Authors: L. Inno et al.
Institution of First Author: Department of Physics, University of Rome Tor Vergata
The Cosmic Distance Ladder
Distance is a tricky thing to measure in astronomy. We can’t use tape measures or rulers, and even more sophisticated methods like laser ranging are only good for the very nearest of neighbors, like the moon. To figure out how far away other astrophysical objects are, astronomers use the cosmic distance ladder. The cosmic distance ladder starts with objects that are close enough for us to get direct measures on their distance (usually though parallax) and then uses those fundamental distances to calibrate the distance farther out. Each successive measurement of distance from a new phenomena builds upon the measurements before it, hence the name. One type of distance indicator we use are standard candles (there are ‘standard rulers’ as well, but those are less common). Standard candles have a known intrinsic luminosity, so we can determine their distances from how bright we observe them to be.
Cepheids, which have been previously been mentioned in several astrobites, are stars that vary in magnitude in a periodic fashion. Cepheid luminosities are proportional to the lengths of their periods, something known as the period-luminosity relation (first discovered by the brilliant Henrietta Leavitt while she was working as a human “computer” at the Harvard College Observatory), which makes them good standard candles. Since an object’s brightness depends on its distance from us, we can generally only measure intrinsic luminosities if we know how far away it is. With Cepheids, however, we can measure their periods to determine their intrinsic luminosities, and from there determine their distances. They are also especially important because they are one of the first “rungs” in the cosmic distance ladder.
Measuring the mean magnitude or period of a Cepheid, however, can be a pretty demanding task in its own right. A Cepheid’s light curve looks different in different wavelengths (as shown in Figure 1, taken from Madore and Freedman 1991). The shorter-wavelength bands like the B and V-bands have light curves with larger amplitudes of variation and more asymmetry than the light curves in longer-wavelength near-infrared bands like J, H, and K. This makes it easier to detect and characterize the Cepheids in the B and V bands, but harder to accurately determine the mean magnitude of a Cepheid in those wavelengths, since we have to know accurately what phase of the light curve we are observing in order to get a good measurement of the mean magnitude. In practice, we often want to use measure the periods using light curves from shorter wavelengths and measure the mean magnitudes using light curves from longer wavelengths.

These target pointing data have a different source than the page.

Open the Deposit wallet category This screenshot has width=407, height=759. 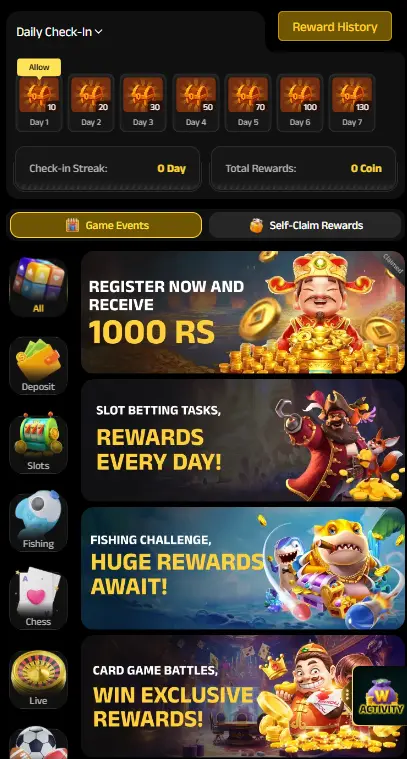coord(38,366)
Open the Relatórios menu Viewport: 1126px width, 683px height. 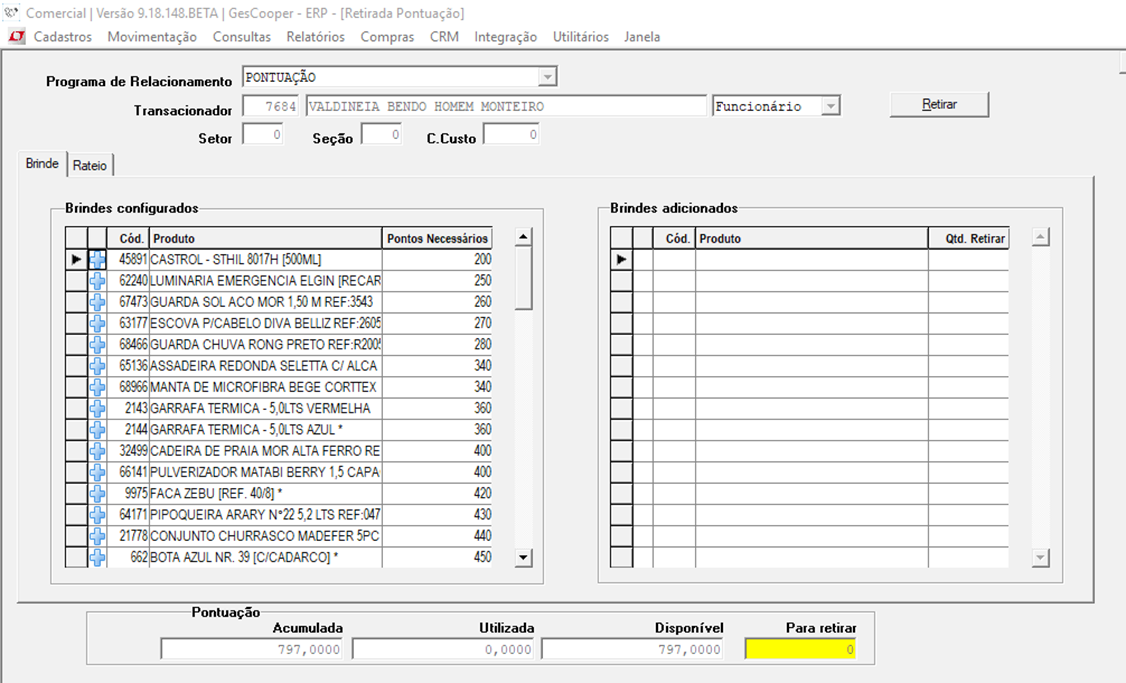315,37
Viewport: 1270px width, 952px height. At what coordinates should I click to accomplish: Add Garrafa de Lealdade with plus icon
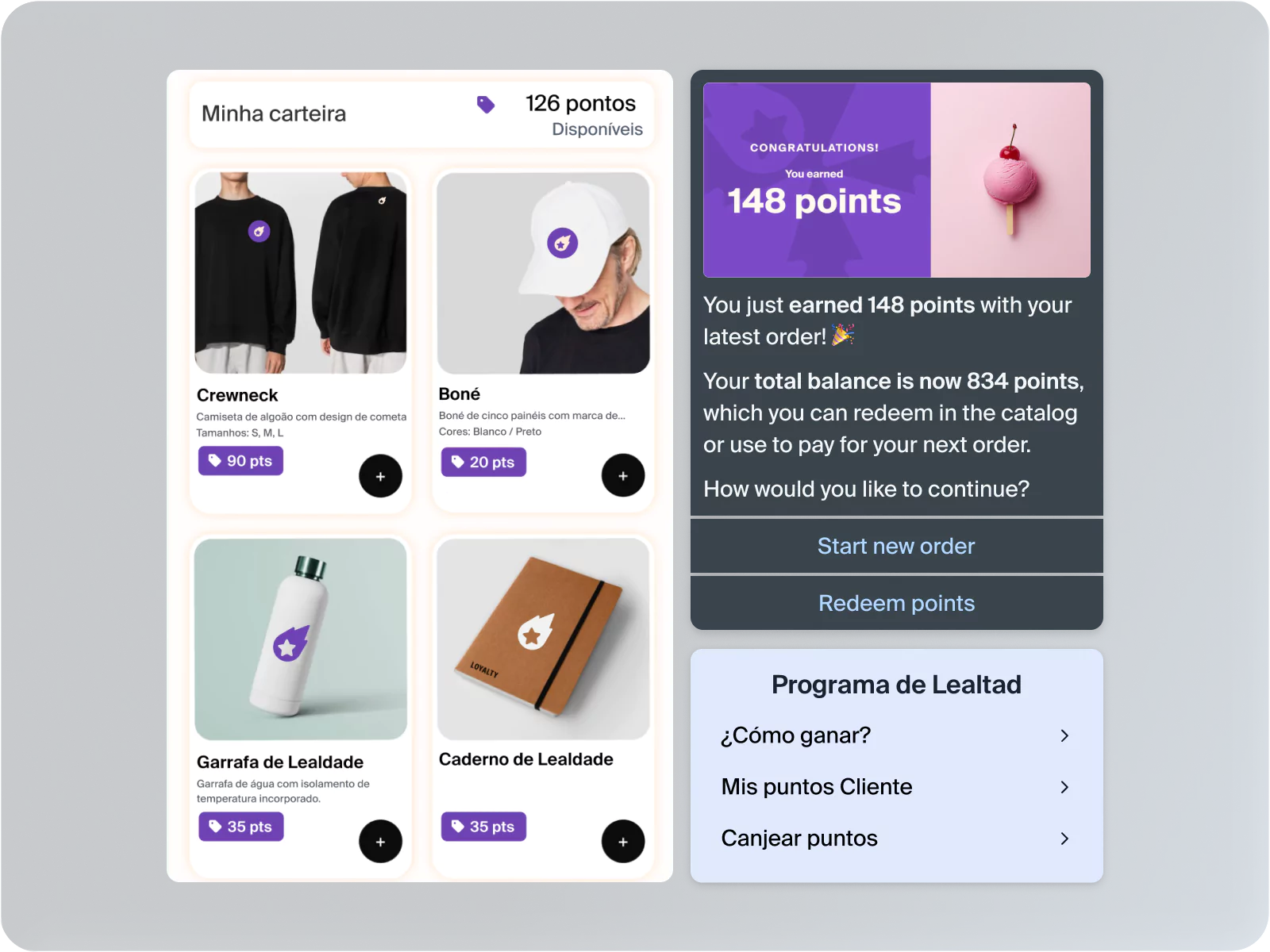tap(380, 841)
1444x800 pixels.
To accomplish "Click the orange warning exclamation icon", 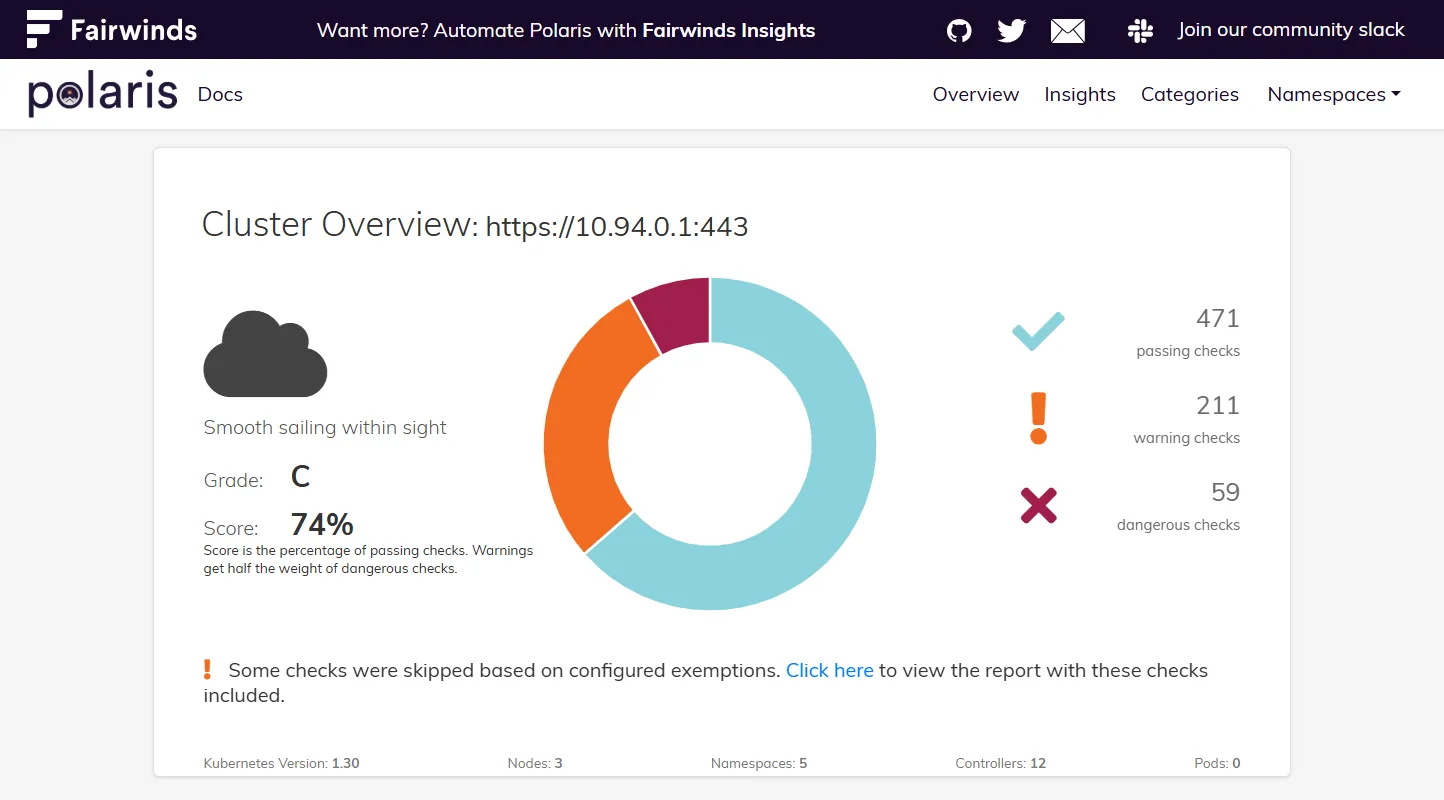I will pyautogui.click(x=1038, y=418).
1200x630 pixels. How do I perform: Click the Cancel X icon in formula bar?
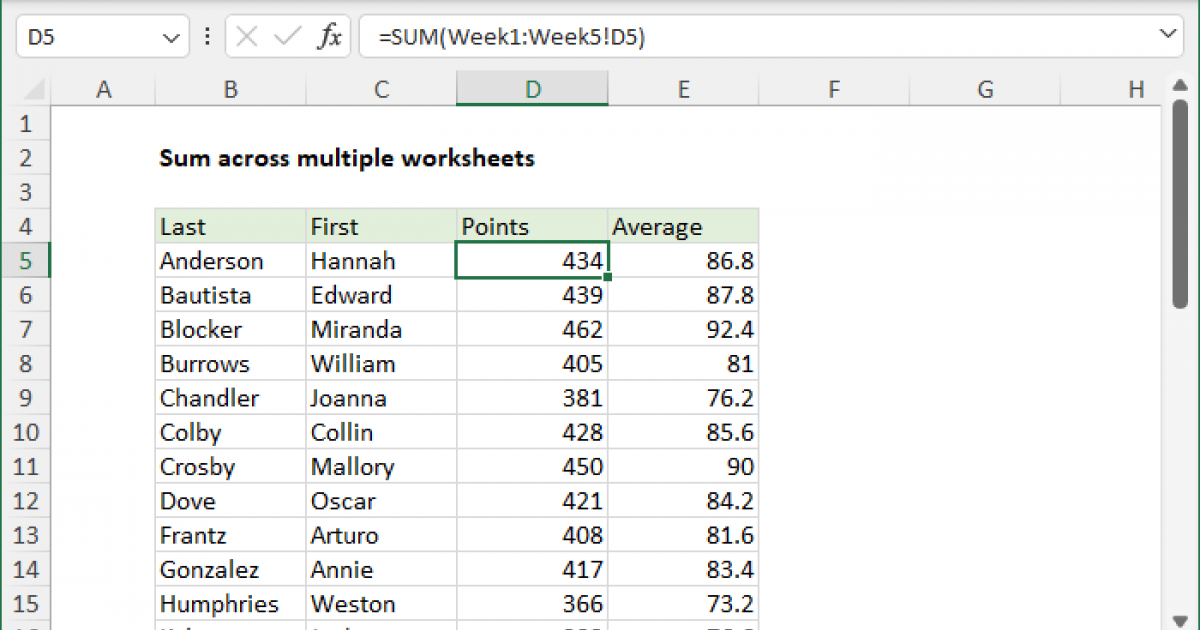click(x=249, y=38)
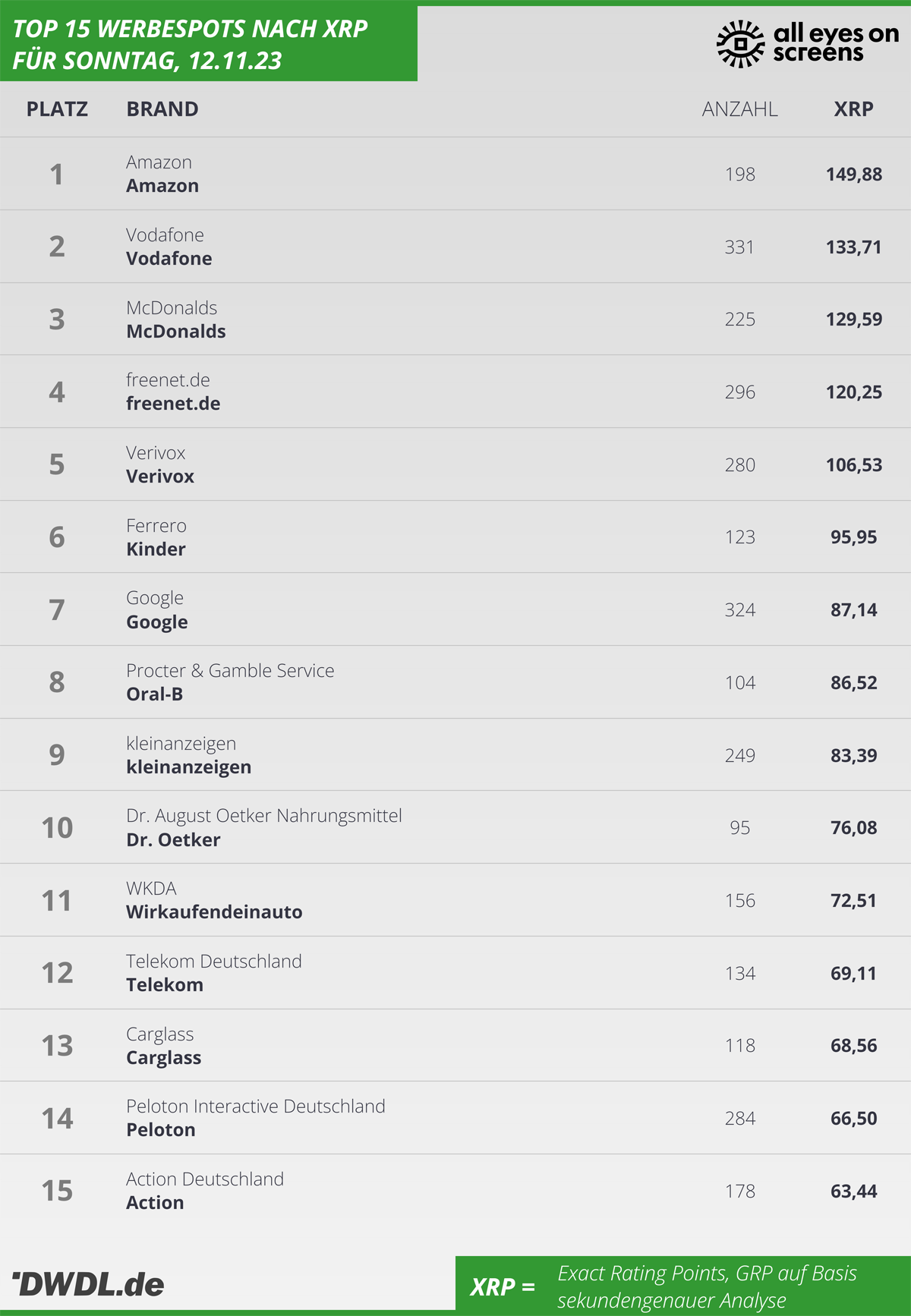This screenshot has height=1316, width=911.
Task: Click the kleinanzeigen brand name
Action: point(189,767)
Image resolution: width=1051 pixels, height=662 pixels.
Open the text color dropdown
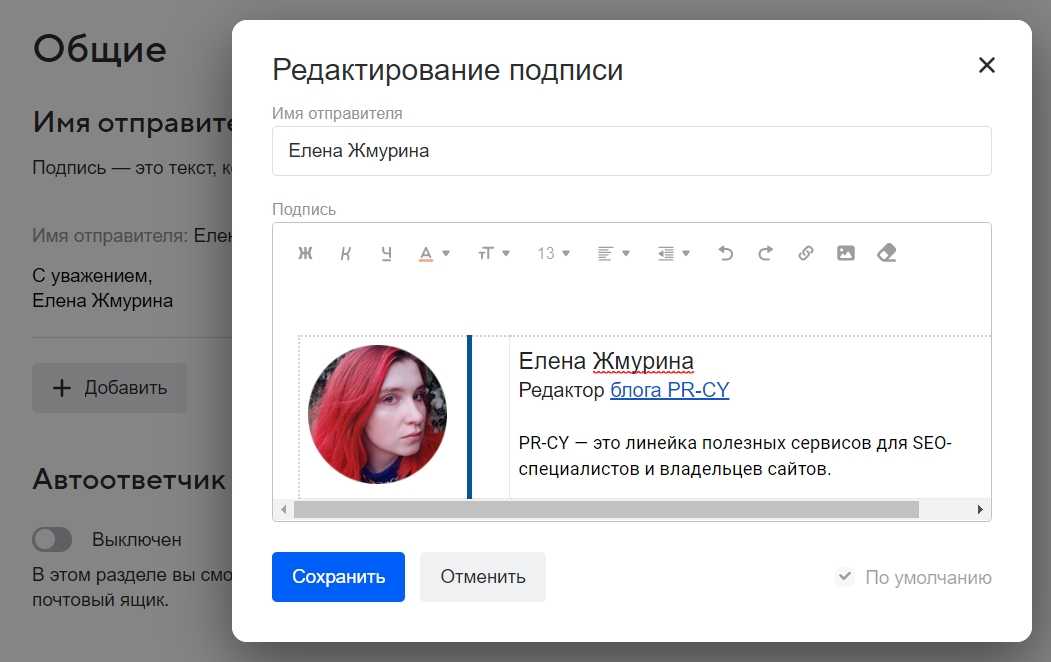[x=433, y=254]
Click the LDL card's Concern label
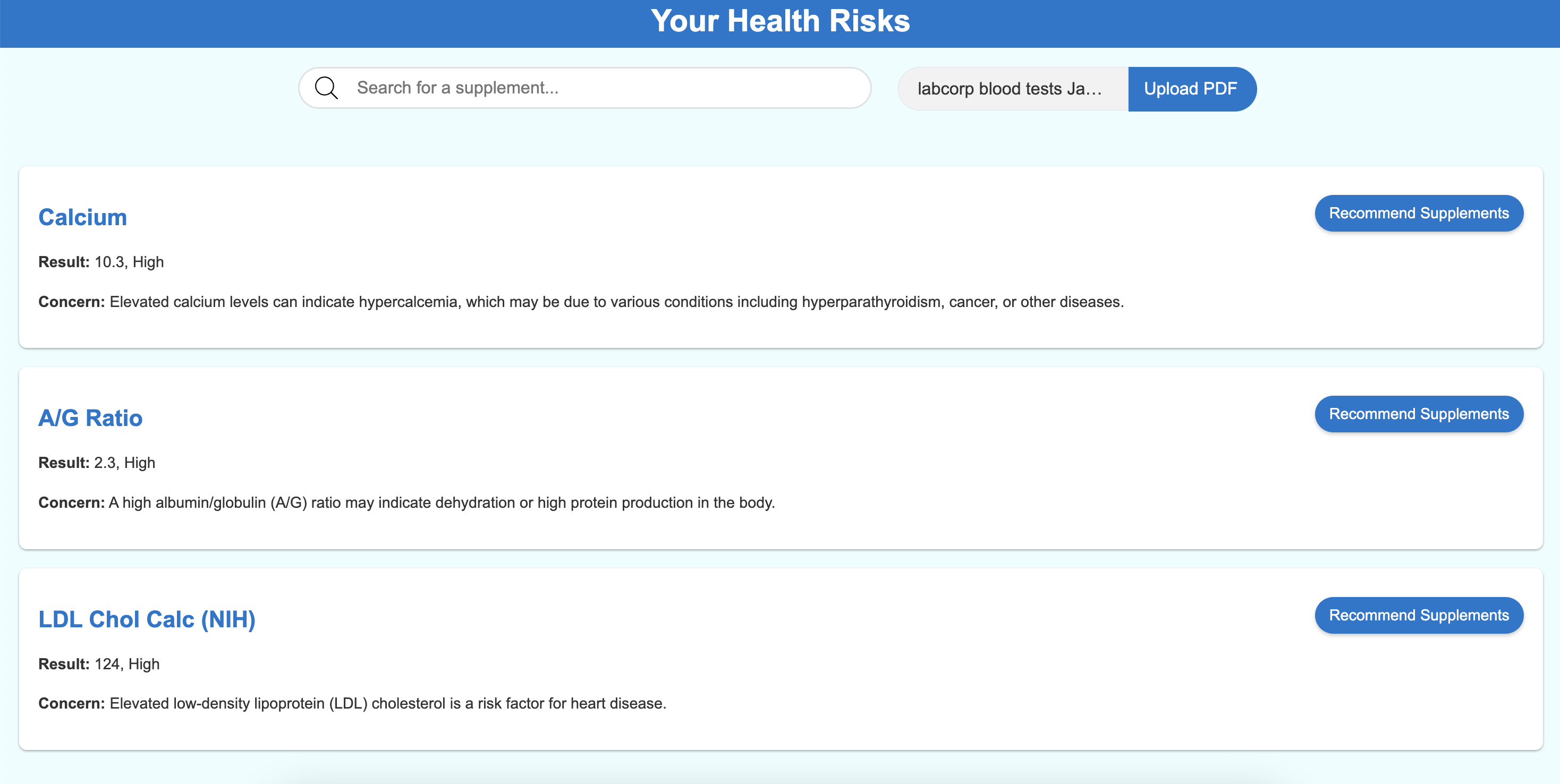Screen dimensions: 1560x784 pyautogui.click(x=71, y=703)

Near infrared (NIR) observations, however, are costlier than optical observations because it is more difficult to remove the background sky from NIR observations and because the camera technology is not as advanced in the infrared as it is in the optical. As a result, we have fewer observations of Cepheids in those wavelengths. This is where light curve templates can help us. We’ve already mentioned that a there’s a relationship between a Cepheid’s period and luminosity, but the shape of a Cepheid light curve is also related to its period. By putting together observations of many Cepheids, we can create template light curves that accurately predict the shape of a Cepheid’s light curve for a given period and in a given wavelength. Then, using the templates, we can get an estimate of a Cepheid’s mean magnitude in the NIR with just one observation.
New NIR Light Curve Templates
The authors of today’s paper have created new NIR Cepheid light curve templates that can be used in helping us measure the magnitudes, and thus, distances to Cepheids much more accurately. The templates cover a wide range of periods – from 1 to 100 days – and are based on a sample of 200 Cepheids (over 3 times the number used previously in making NIR templates).
Traditionally, the periods have been measured from the maximum of one period to the maximum of the next, but this can introduce significant errors for Cepheids whose light curves look like they have double or flatter peaks (a result of the Hertzsprung Progression) because it is difficult to determine exactly when they are at maximum light. The authors of today’s paper take a different approach: they make use of the ‘sawtooth’ shape of the light curves (as seen in Figure 2), where the brightness of the star increases rapidly. Using this steep rise to anchor the period is more accurate than using the peak. This method also allowed the authors of today’s paper to eliminate the phase-dependent residuals present in previous templates. Finally, in addition to fitting the light curves with (a more commonly-used) seventh-order Fourier series, the authors also tried fits using multiple period Gaussians. The period Gaussian functions allow them to get good fits with fewer parameters (from 15 to 9) and to be less sensitive to spurious features in the data.
Upon applying their NIR templates to a single NIR observation, the authors are able to provide mean magnitudes that are 80% more accurate than a mean magnitude estimated from just one data point. This brings the average error in magnitude to less than 0.02 mag. This error is less than the intrinsic scatter of the period-luminosity relation, so it means that these templates allow the mean magnitude of a Cepheid to be measured to the precision limit with just one NIR observation. The results of this paper will bring us closer than ever to accurate determinations of distance.